For any tree, and phylogenetic trees in particular, deleting an edge results in a bipartion of the leaf label set. We call such deletions {underline{splits}} and represent the split that results in bipartion sets $A$ and $B$ by $A|B$. A split $\sigma$ is realized by a tree $T$ if some combination of edge deletions and edge contractions of $T$ results in the bipartition expressed by $\sigma$. The set of all splits realized by $T$ is denoted $\Sigma (T)$. We discuss what it means for two splits to be compatible and give a proof of the Splits-Equivalence Theorem which states that for a collection $\Sigma$ of splits, there is a tree $T$ such that $\Sigma=\Sigma(T)$ if and only if the splits of $\Sigma$ are pairwise compatible.
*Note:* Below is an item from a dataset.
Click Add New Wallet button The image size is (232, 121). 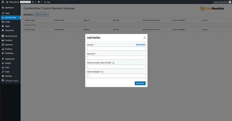[x=41, y=15]

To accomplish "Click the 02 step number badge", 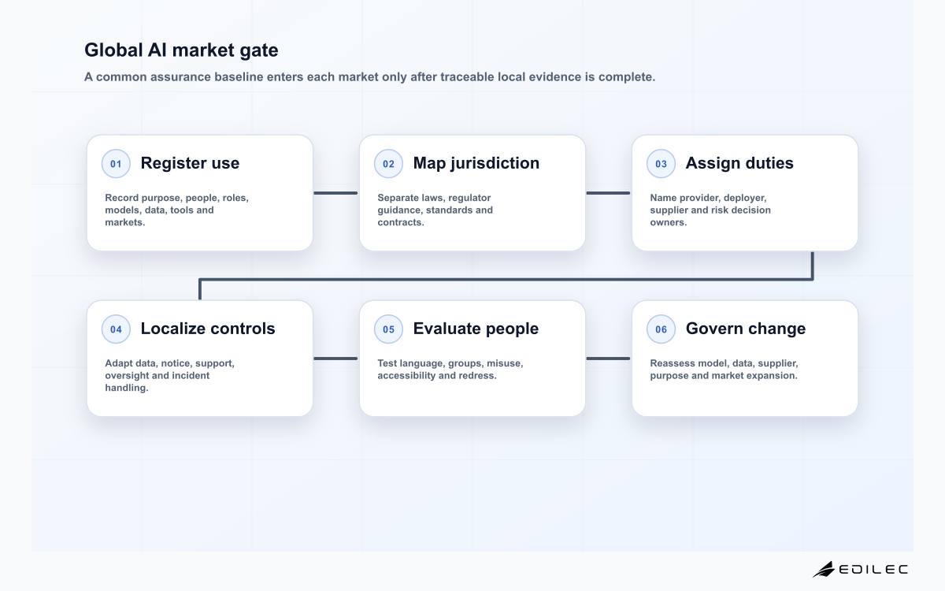I will pos(388,164).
Of particular interest are splits in which both $|A|$ and $|B|=2$. These are referred to as {\underline{quartet splits}}. We say that a set $\A$ of quartet splits infers another quartet $s\notin \A$ if every tree that displays $\A$ must also display $s$. In his Master's Thesis {\textit{Reconstruction Methods for Derivation Trees}}, Dekker showed that for any $r$, there are $r$-ary inferences that can be made from a set of $r$ quartet splits but cannot be made from fewer. We present an independent recreation of a portion of Dekker's work by giving an exhaustive list of all binary quartet split inferences, as well as show that there are no ternary inferences that can be made when the number of leaves is greater than 8. We also provide an example of a valid ternary quartet split inference.